* _GOAL_: Gather every line of the records below that contains the string "width", copying each line in full. Matching is case-sensitive.

** BEGIN INPUT ROWS **

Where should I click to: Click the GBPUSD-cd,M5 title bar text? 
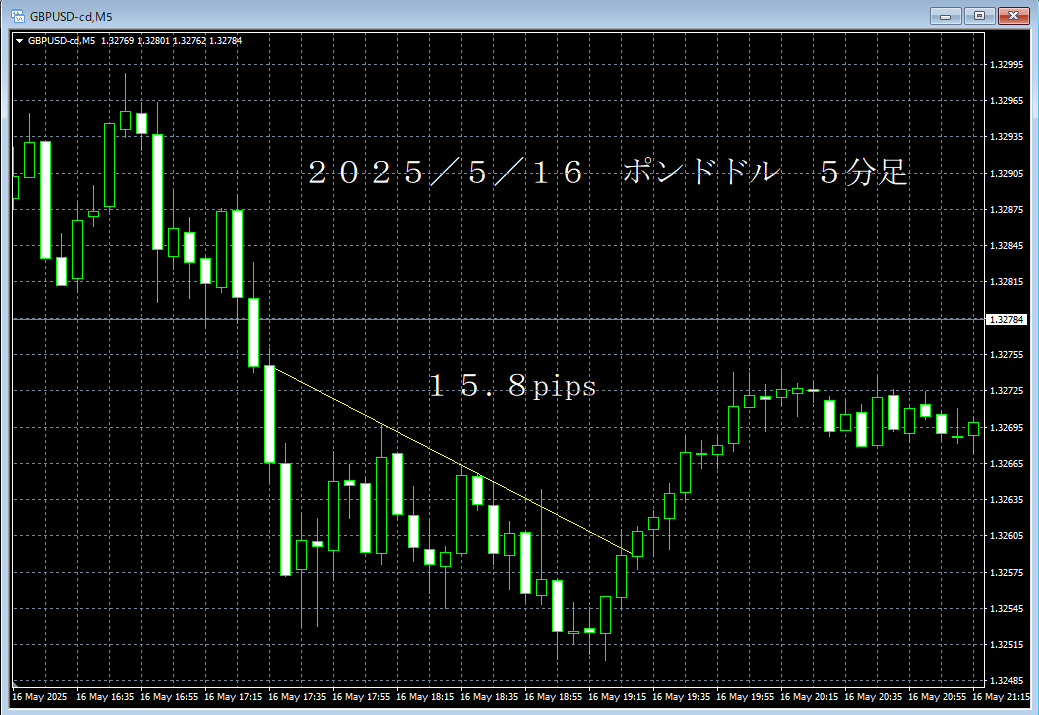point(70,16)
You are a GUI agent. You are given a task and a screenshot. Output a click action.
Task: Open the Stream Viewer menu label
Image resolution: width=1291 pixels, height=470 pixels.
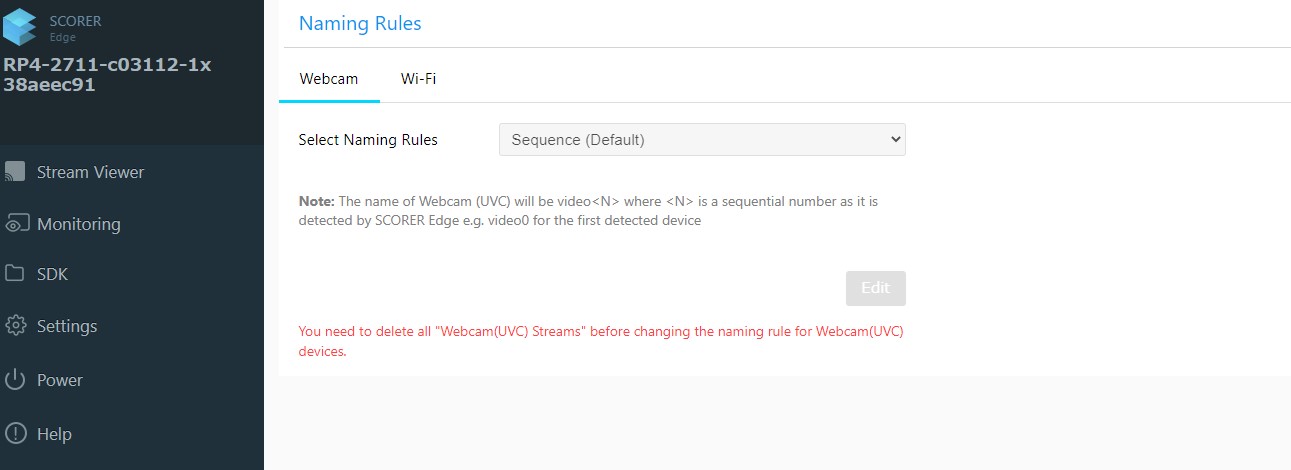90,172
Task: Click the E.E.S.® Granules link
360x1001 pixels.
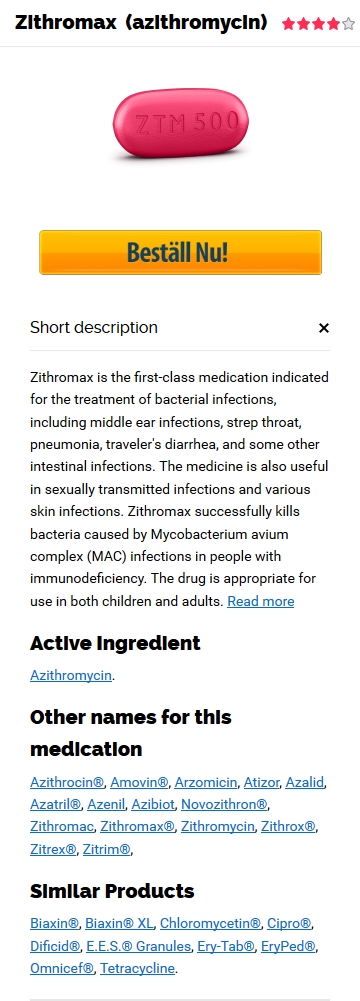Action: 139,946
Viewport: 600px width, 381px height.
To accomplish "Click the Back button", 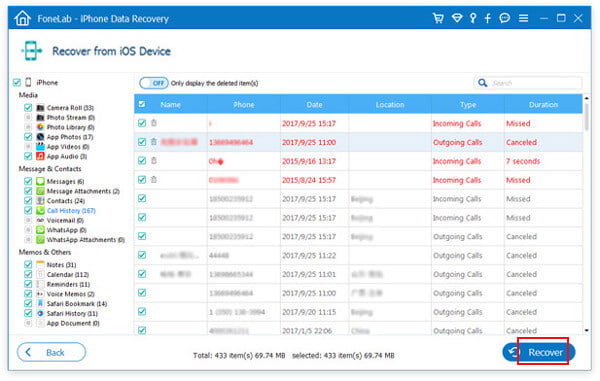I will pos(51,352).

** END INPUT ROWS **

* _ANSWER TO THE PROBLEM_:
Image resolution: width=1291 pixels, height=470 pixels.
Viewport: 600px width, 381px height.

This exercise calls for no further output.